By Sandra Beck
“You’re a waste”. That’s was my friend’s mothers reaction to her decision to stay at home with her baby. “I don’t know why you even bothered with university”.
In my circle of friends, decisions about how to raise kids are inextricably woven with the politics of women’s liberation. I hesitate to generalize – but there is a very strong generational divide in attitudes.
There are the pioneers, who remember when women’s higher education wasn’t a given thing. However, most of these ladies didn’t work while raising their kids. Working practices and society’s attitudes hadn’t caught up. They’ve felt regretful about it ever since, projecting their attitude onto their daughters.
Accordingly, their daughters have children later and go back to work earlier. They aim to make the least concessions to maternity that they can. They are shocked and dismayed at how hard it can be – and how unequal the sacrifices are in their partnership.
The sufferings of the daughters breed the reactionary born-again 50s housewives. They buy floral print aprons without a hint of irony. They abandon their jobs – replacing corporate superwoman with an even more ambitious and perfectionist hausfrau incarnation. They earnestly re-manualize their lives – from baking their own bread to washable nappies.
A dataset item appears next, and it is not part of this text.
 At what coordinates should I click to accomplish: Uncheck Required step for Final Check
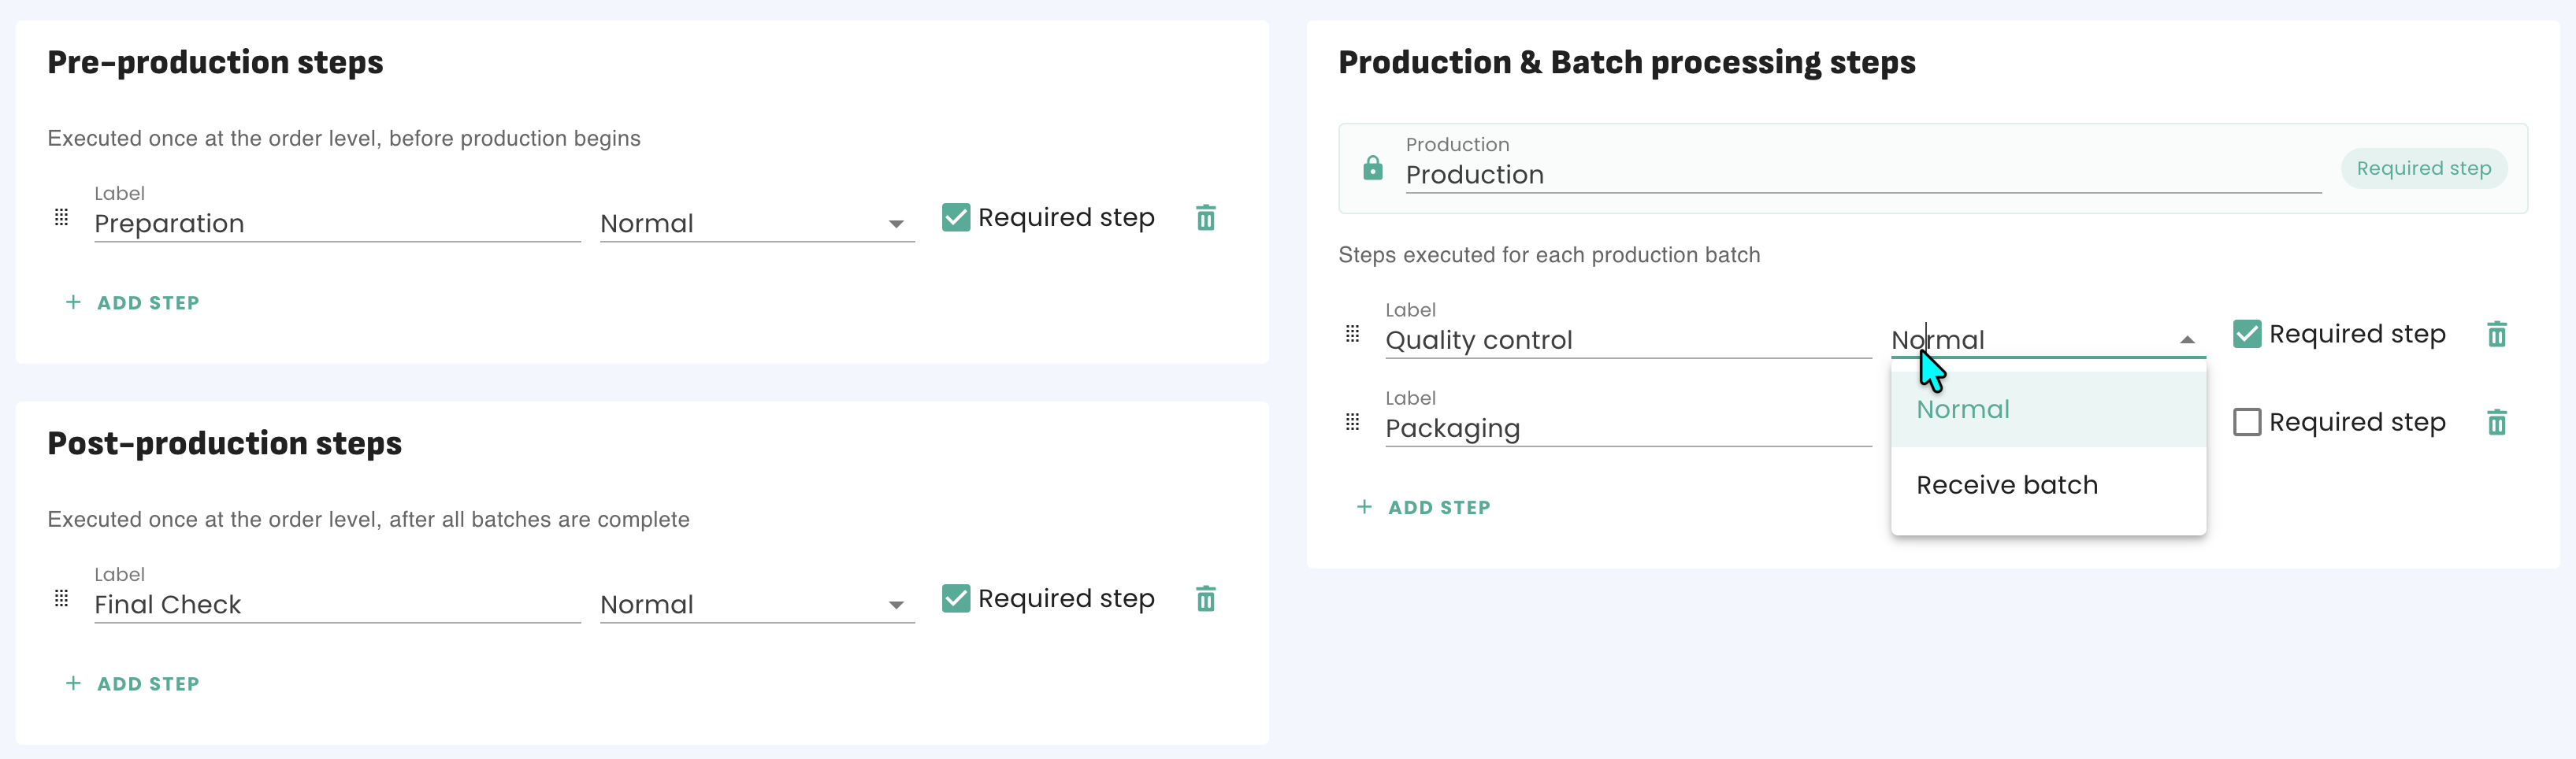coord(956,598)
There are real people in my life who are described by these sketches. The reason why the caricatures seem crude and almost grotesque is that there is a guilt driver behind the decisions. The concerns and preferences of the human beings involved get swallowed up in a play for an unseen audience, who are felt to be judging the decisions made, judging if the woman deserves her advantages.
My view? Education is freedom – and women will never be free without education. In any case, the strongest indicating factor in the level of educational attainment of the children is the educational achievement of the mother.